### Document segment
********

In summary, the KGKPD algorithm excels in object detection tasks, not only leading in accuracy over most comparison algorithms but also offering advantages in speed, parameter efficiency, and computational efficiency. These results indicate that KGKPD is an efficient and accurate object detection algorithm with broad application potential.

4.3.5. Energy Consumption Estimation

In the current era of rapid technological advancement, energy consumption has become one of the key indicators for evaluating the performance and practicality of algorithms. For road target detection algorithms, accurately estimating their energy consumption holds significant importance in multiple aspects. Firstly, energy consumption directly affects the feasibility and sustainability of an algorithm in real-world applications. In many practical deployment scenarios, such as mobile devices, edge computing devices, or resource-constrained traffic monitoring systems, energy supply is often limited. An energy-efficient algorithm can operate for longer periods, reducing the dependence on energy replenishment and thereby enhancing the overall availability and reliability of the system.

To comprehensively evaluate the efficiency and practical applicability of the KGKPD algorithm, we conducted an estimation of its energy consumption. The experiments utilized the Zeus package to calculate the energy consumption during both the training and evaluation processes of the KGKPD algorithm.

\begin{aligned} P_{total} & = P_{train} + P_{inference}, \\ P_{train} & = \frac{E_{train}}{T_{train}}, \\ P_{inference} & = \frac{E_{val}}{T_{val}}, \end{aligned}

(16)

where

P

represents the power (W),

T

represents the time in seconds (s), and

E

represents the energy in joules (J). After calculation, we obtain

W_{total} = [9.06 \times 10^{6} (J)] / [9.38 \times 10^{4} (s) = 96.59 (W)]

Figure 11.

Diagram of Comparative Experimental Results.

Figure 12.

Noise Addition Experiment Comparison Figure.

Figure 13.

Visualization of Different Noise Levels.

4.4. Visualization Results

Figure 11 presents a detailed comparison of the performance of various object detection algorithms. Through an in-depth analysis, it is evident that the KGKPD algorithm demonstrates outstanding performance in object detection tasks. Compared to other algorithms, the KGKPD algorithm not only accurately identifies predefined target objects but also exhibits superior suppression capability when handling non-target objects. This significantly reduces the false positive rate, thereby enhancing the reliability of the detection results. In contrast, some other algorithms often suffer from missed detections and false detections during the detection process. Missed detection refers to the failure of the algorithm to recognize an object present in the image, while false detection occurs when the algorithm mistakenly identifies background or non-target objects as targets. These issues directly affect the accuracy and reliability of the detection results, thereby impacting the effectiveness of the algorithm in practical applications. In the image on the far right, it is evident that only the KGKPD model successfully identified the two individuals in the top left corner of the image. Other models failed to accurately detect these targets, resulting in their omission or misclassification. Overall, the results presented in Figure 11 conclusively demonstrate the superiority of the KGKPD algorithm in object detection tasks.

********

### Data excerpts
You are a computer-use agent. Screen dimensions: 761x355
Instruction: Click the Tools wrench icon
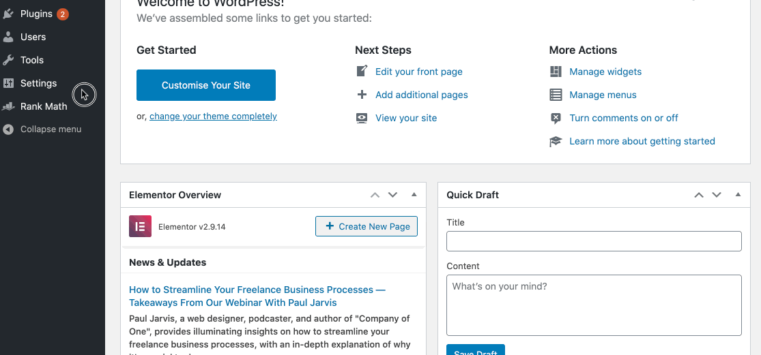8,60
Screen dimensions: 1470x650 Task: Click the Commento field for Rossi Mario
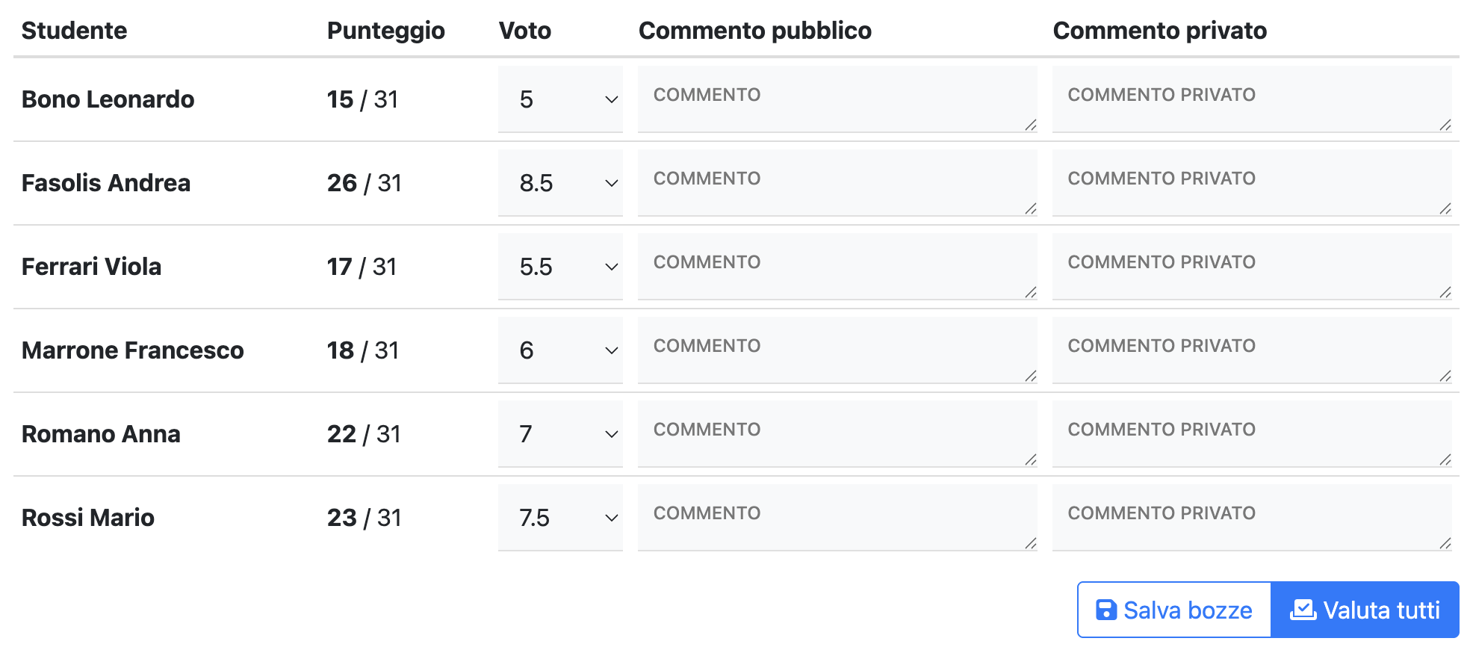pyautogui.click(x=837, y=518)
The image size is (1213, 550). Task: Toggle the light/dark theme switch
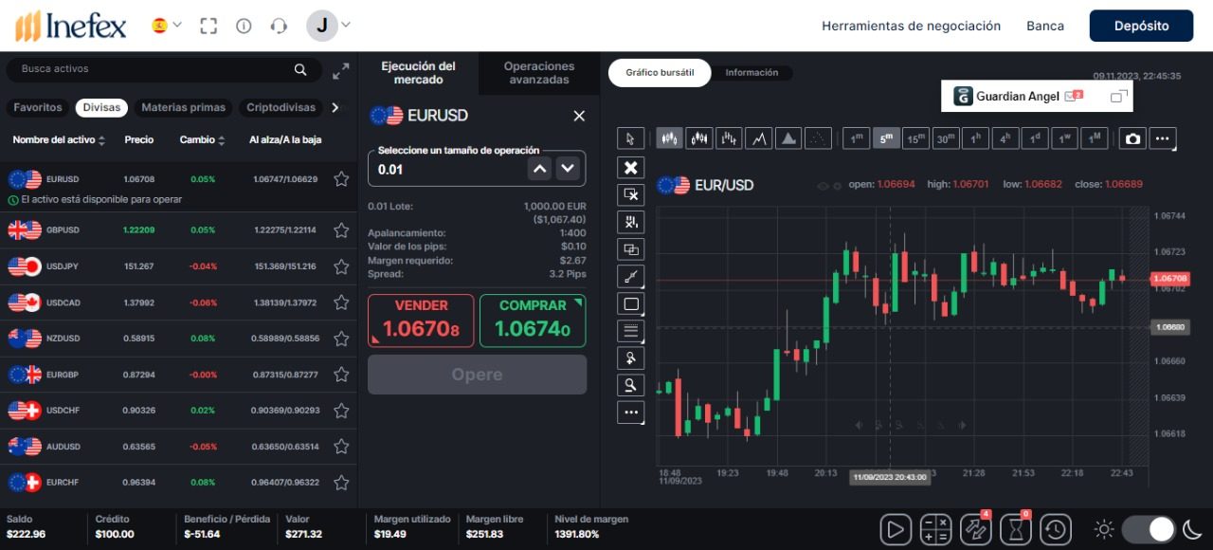[x=1148, y=529]
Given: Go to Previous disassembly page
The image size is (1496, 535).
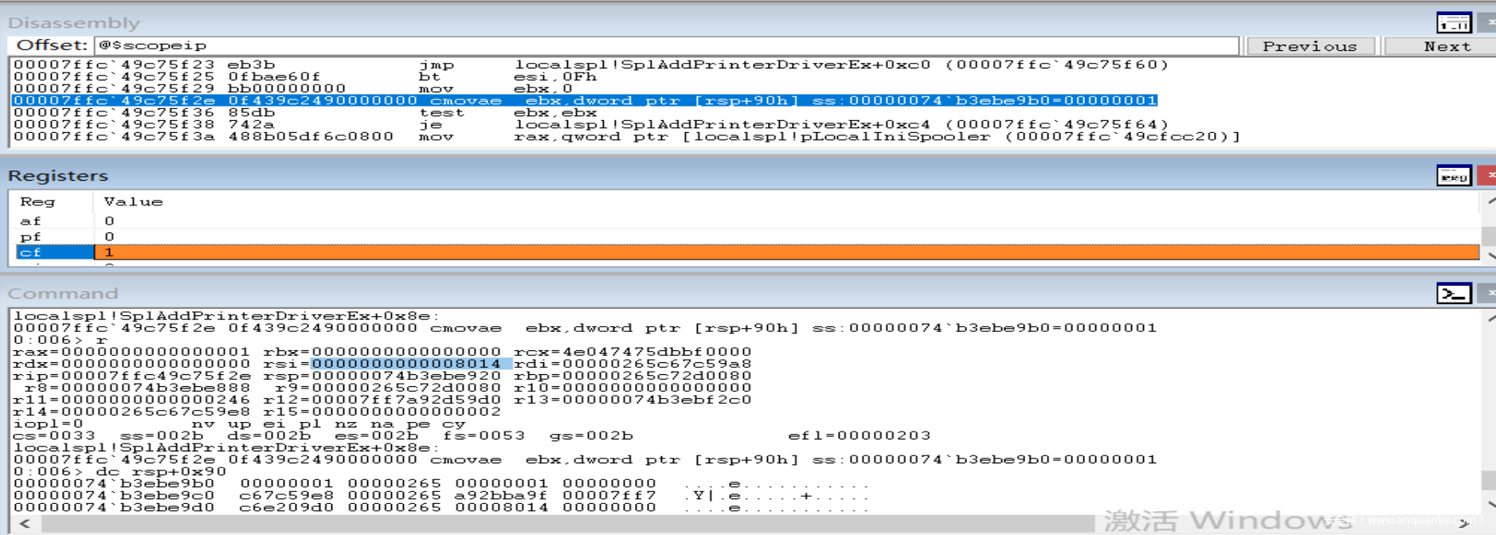Looking at the screenshot, I should coord(1310,46).
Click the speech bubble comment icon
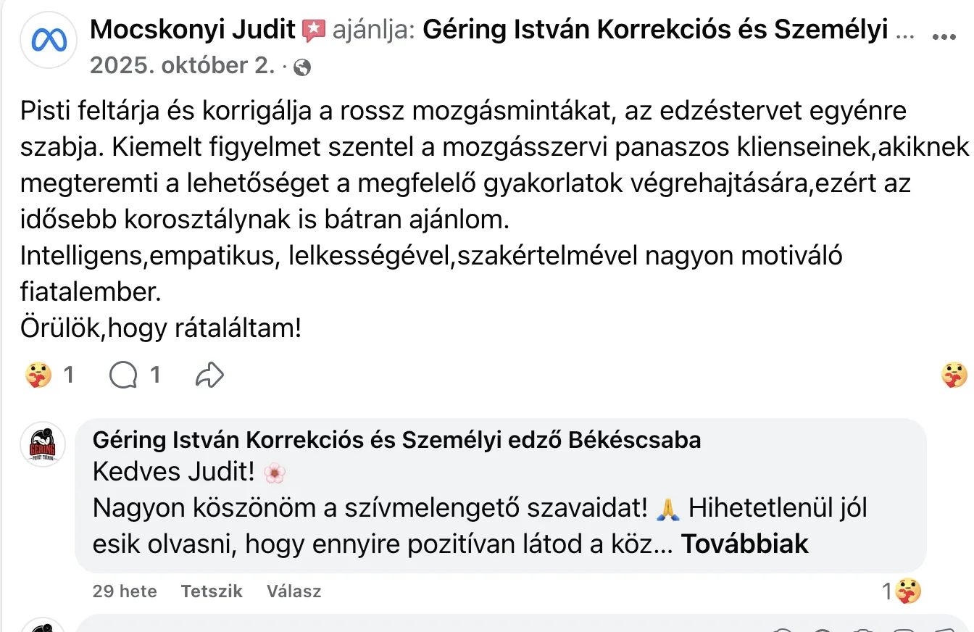974x632 pixels. (x=123, y=375)
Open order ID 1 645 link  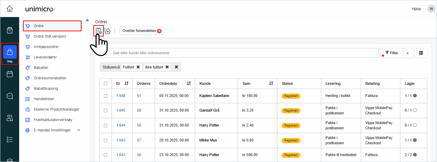[121, 111]
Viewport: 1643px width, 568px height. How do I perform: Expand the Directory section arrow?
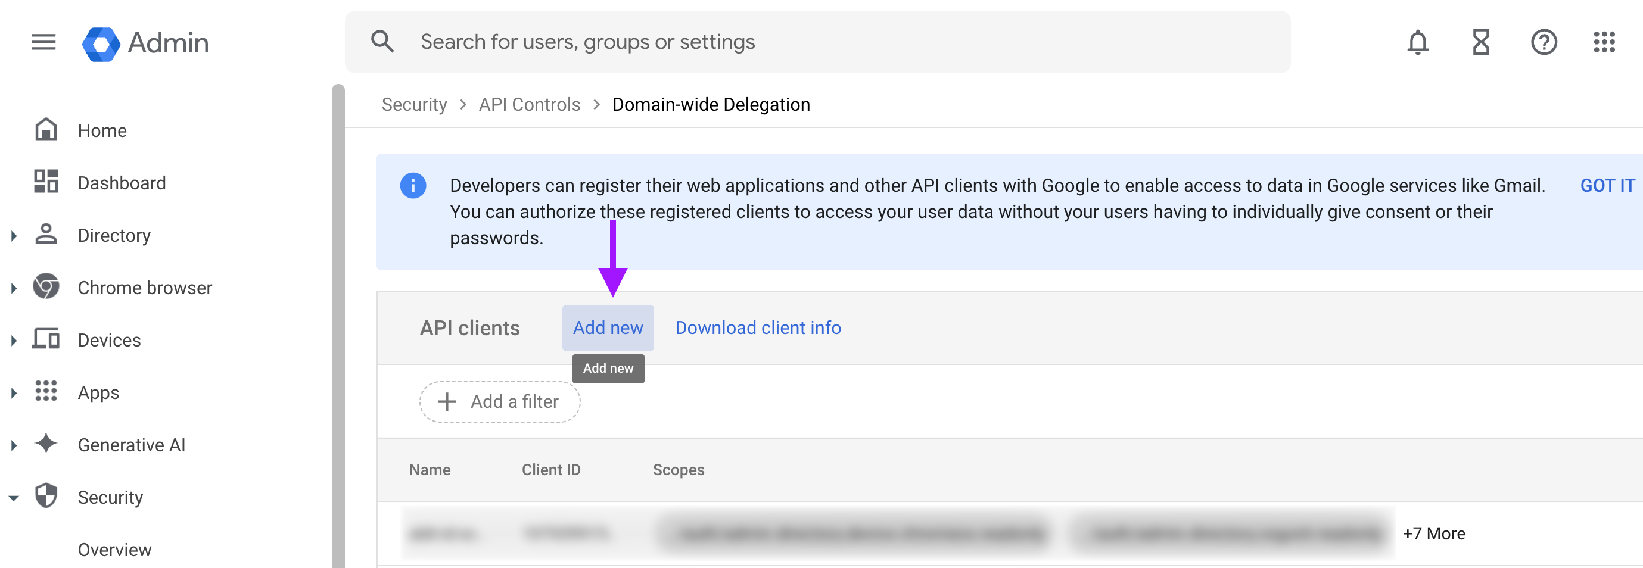coord(13,236)
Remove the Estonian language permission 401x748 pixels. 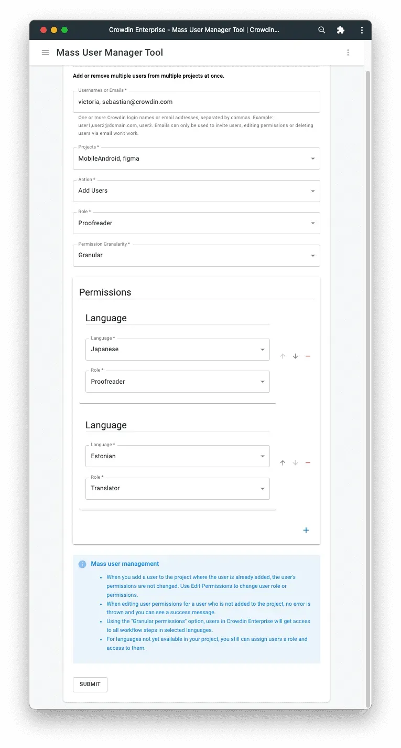[308, 462]
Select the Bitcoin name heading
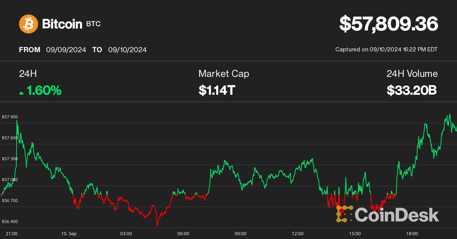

********

### Challenges
a. From the KGKPD passage above, echo everything from "represents the time" down to "Comparative Experimental Results.".
b. In the KGKPD passage, what tool was used to calculate the energy consumed during the algorithm's training and evaluation?

### Responses in order
a.
represents the time in seconds (s), and

E

represents the energy in joules (J). After calculation, we obtain

W_{total} = [9.06 \times 10^{6} (J)] / [9.38 \times 10^{4} (s) = 96.59 (W)]

Figure 11.

Diagram of Comparative Experimental Results.

b. The Zeus package.